### [Aim of the exercise]
In the entries below, every line with the string "swatch" is to be reported.

(Records from a data source)

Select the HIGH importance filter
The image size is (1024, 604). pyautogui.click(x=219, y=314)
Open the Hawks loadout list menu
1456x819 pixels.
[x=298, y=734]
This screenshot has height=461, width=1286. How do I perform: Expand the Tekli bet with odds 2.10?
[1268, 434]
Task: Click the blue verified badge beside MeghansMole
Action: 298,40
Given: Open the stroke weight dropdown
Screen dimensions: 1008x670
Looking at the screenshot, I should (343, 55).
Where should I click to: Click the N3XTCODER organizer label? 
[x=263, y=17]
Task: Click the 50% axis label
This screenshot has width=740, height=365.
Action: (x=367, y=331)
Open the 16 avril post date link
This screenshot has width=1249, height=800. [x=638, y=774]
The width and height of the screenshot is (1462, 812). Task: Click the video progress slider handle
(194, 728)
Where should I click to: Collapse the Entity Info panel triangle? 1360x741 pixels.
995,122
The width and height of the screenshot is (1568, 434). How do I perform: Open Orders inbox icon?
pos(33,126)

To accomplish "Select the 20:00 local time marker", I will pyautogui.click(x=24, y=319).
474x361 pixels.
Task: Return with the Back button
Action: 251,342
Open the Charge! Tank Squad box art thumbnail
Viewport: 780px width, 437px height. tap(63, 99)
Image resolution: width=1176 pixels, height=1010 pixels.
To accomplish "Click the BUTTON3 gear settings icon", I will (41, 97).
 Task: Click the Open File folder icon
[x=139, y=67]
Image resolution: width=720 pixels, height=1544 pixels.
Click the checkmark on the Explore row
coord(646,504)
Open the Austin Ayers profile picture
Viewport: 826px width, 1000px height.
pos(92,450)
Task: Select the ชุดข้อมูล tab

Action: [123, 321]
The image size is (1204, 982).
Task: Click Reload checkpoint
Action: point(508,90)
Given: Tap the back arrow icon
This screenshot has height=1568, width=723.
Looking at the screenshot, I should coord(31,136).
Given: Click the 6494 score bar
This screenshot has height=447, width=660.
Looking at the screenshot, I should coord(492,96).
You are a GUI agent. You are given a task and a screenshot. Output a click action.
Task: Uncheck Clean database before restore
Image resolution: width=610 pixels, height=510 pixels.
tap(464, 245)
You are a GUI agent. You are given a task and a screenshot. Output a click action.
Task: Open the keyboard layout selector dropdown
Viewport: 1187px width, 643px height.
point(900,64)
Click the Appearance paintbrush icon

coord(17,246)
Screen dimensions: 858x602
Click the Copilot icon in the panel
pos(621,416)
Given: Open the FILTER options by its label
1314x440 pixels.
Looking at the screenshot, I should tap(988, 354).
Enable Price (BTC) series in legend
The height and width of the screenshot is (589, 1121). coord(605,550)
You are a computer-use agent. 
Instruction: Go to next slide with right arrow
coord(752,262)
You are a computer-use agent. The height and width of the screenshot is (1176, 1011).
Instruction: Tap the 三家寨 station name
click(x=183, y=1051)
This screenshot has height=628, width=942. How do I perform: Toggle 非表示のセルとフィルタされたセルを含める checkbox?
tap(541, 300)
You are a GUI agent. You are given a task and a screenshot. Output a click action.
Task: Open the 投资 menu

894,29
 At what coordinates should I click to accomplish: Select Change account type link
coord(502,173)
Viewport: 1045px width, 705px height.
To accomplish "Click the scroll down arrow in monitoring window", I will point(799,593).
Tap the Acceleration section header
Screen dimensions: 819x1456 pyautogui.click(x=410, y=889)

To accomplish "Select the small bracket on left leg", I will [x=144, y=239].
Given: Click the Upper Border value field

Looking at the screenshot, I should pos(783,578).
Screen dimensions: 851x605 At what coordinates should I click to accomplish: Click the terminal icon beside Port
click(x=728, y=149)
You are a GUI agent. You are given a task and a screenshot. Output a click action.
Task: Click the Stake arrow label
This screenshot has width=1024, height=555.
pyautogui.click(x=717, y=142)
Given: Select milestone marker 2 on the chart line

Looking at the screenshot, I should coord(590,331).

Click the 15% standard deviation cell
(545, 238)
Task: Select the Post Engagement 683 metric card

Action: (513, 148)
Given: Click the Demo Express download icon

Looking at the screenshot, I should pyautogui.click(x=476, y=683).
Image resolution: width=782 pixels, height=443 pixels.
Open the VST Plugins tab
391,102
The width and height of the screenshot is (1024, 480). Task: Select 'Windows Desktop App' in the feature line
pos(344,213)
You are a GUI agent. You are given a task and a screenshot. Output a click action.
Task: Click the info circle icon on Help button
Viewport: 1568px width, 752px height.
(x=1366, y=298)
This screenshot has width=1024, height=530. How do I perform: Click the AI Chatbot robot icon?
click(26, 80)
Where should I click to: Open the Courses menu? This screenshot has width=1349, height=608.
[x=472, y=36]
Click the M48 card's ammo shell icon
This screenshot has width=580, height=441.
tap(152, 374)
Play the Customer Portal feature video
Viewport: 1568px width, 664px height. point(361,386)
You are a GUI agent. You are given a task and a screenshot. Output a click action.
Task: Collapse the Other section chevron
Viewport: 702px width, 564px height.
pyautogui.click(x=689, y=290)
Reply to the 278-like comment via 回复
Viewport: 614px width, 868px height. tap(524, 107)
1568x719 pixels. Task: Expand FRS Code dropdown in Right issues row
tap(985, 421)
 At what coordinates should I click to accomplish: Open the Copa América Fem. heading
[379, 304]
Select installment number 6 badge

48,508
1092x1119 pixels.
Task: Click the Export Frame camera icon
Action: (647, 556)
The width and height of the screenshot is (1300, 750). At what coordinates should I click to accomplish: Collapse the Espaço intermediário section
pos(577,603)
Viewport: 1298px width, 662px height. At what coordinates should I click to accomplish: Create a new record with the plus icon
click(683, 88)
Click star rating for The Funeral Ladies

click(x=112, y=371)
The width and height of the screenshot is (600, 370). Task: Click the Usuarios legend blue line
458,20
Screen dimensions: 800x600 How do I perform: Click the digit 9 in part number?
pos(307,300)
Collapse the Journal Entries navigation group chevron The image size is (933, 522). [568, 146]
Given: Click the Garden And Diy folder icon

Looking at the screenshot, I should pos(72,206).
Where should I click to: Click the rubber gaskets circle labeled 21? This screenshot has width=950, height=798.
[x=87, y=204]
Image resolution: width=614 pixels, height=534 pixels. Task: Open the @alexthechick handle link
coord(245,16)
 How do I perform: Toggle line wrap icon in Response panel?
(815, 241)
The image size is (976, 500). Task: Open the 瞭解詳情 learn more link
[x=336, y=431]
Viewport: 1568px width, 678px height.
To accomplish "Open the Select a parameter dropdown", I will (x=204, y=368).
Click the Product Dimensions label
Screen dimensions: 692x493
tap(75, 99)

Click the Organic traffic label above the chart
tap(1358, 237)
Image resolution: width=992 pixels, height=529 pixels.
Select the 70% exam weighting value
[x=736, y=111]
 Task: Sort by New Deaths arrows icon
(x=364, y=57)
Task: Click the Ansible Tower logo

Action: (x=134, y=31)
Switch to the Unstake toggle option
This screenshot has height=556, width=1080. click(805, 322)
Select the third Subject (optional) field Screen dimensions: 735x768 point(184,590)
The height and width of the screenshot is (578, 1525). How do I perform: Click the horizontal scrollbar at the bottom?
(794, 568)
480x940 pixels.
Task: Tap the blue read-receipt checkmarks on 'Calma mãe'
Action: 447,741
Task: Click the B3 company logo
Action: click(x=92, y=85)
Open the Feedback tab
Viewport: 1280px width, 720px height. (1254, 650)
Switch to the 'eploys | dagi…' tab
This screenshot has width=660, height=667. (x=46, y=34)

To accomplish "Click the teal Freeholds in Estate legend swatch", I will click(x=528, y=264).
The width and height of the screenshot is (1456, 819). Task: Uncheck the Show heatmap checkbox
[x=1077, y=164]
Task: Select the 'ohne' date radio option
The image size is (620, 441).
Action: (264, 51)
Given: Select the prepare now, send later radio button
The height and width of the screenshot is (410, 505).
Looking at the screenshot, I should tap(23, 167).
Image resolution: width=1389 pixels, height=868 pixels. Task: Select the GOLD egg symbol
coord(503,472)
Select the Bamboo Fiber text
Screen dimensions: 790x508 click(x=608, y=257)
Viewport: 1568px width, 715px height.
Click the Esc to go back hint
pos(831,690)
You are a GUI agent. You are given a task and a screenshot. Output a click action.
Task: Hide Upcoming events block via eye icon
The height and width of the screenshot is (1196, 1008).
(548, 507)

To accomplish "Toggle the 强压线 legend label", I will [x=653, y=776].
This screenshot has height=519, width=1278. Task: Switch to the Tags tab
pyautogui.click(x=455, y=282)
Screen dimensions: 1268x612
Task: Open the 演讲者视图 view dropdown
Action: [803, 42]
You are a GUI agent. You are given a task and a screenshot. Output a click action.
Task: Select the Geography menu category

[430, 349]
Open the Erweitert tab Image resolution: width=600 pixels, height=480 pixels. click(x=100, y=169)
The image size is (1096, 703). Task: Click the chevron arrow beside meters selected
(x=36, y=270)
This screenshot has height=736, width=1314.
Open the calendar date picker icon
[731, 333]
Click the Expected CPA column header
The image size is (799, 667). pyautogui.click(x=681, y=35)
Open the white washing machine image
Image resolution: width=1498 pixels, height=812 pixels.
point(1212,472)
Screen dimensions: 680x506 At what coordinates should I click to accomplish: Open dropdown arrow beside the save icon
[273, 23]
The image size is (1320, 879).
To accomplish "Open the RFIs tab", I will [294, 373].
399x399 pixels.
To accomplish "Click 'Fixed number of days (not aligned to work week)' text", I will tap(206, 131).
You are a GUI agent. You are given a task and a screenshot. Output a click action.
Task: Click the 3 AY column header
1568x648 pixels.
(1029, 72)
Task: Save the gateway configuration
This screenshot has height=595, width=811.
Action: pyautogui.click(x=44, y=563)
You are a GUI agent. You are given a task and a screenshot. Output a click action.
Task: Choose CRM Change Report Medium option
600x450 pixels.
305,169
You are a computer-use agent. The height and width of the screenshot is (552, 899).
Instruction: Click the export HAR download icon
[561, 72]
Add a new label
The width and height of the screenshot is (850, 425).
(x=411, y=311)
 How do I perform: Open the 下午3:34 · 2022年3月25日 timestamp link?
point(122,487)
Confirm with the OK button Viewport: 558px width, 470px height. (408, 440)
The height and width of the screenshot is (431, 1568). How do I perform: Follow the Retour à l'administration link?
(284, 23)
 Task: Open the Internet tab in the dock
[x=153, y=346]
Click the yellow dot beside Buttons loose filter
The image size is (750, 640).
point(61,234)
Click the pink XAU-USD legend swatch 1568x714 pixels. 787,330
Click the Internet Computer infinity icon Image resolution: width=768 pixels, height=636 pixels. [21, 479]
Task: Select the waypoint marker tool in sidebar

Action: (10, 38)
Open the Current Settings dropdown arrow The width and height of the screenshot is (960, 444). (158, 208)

### [Response below]
To accomplish "Click the teal Freeholds in Estate legend swatch", I will click(x=528, y=264).
Click the pink XAU-USD legend swatch 1568x714 pixels. 787,330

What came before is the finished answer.